Composer and arranger Mona Rosenblum encountered the power of those words years ago, in the summer camp of Yeshivas Chemed. “This tune was composed by my son, Shneur,” Mona says. “It started out as a wordless niggun of dveikus that he sang with his friends in yeshivah in Bayit Vegan. Later, Hashem sent me the inspiration of setting the words ‘U’teshuvah, u’tefillah, u’tzedakah’ to the tune. We taught it to the bochurim at the Chemed bein hazmanim camp, and they loved it so much that they wouldn’t let me move on to the next song. They just kept singing it again and again.”

Once he saw the power of the simple, prayerful melody, Mona knew he had to include it on his upcoming disc, which was ultimately released as Mona 7 and included with last year’s Mishpacha Succos package.

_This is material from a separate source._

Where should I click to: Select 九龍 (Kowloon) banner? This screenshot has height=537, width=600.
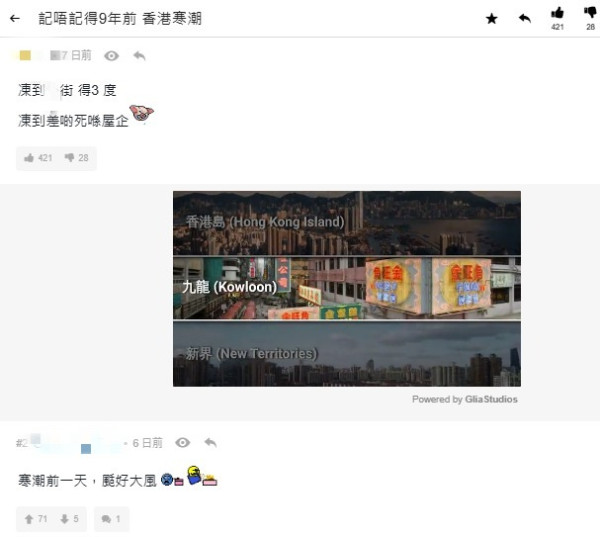(347, 288)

The song was originally arranged for a G-minor scale, but when singer Yaakov Shwekey was asked to record the vocals, he asked Mona to take it up half a tone. “Yaakov made the right call,” Mona says. “Today’s computer technology allows us to switch keys with barely any impact on the song. In this case, raising the key made the first bars of the low part sound better, and Yaakov has phenomenal vocal range and reaches the high notes with ease. That higher version is what we eventually ended up including on the disc. Eventually — because those vocals were recorded a full nine years before Mona 7 was released.


Yearning and Returning in Every Nusach

Dressed in white, clutching their machzorim, the congregation enters the shul, anticipating the holiest moments of the year. Many Sephardic communities herald these 25 hours of intense beseeching and holiness with a stirring, ancient piyut. It begins with the words “Lecha Keili teshukati, lecha libi vekilyotai… hashiveini ve’ashuvah, vetirtzeh et teshuvati — I long for You, my G-d, my heart and innards yearn for You, my spirit is yours, as is my soul… Bring me back [to You], and I will return, and accept my repentance.”

Lecha Keili is a long prayer structured in exquisitely rhymed couplets, and includes an expansive Vidui. The words, which start out poetic and esoteric and then segue into heartfelt remorse and confession, are ascribed to Avraham Ibn Ezra, and the custom of reciting it at nightfall (parallel to the Ashkenazi custom of saying Tefillas Zakkah) is discussed in the Rishonim.

Lecha Keili is customarily sung together in a traditional melody, and is described as “an outpouring of soul.” The second stanza continues, “I will cry to You, cling to You, until I return to my Land. I am Yours while I live, and indeed after I die. Bring me back, and I will return, and accept my repentance.”

The piyut came to the attention of Rabbi Yosef Moshe Kahana when he researched Sephardic songs and piyutim for his recent Mizrach Tish album. The version that appears in his collection, sung by the emotive baal tefillah Isaac Honig, is a breathtakingly poignant fusion of chassidic fervor with Sephardic longing, tradition, and simple faith. (Originally featured in Mishpacha, Issue 727)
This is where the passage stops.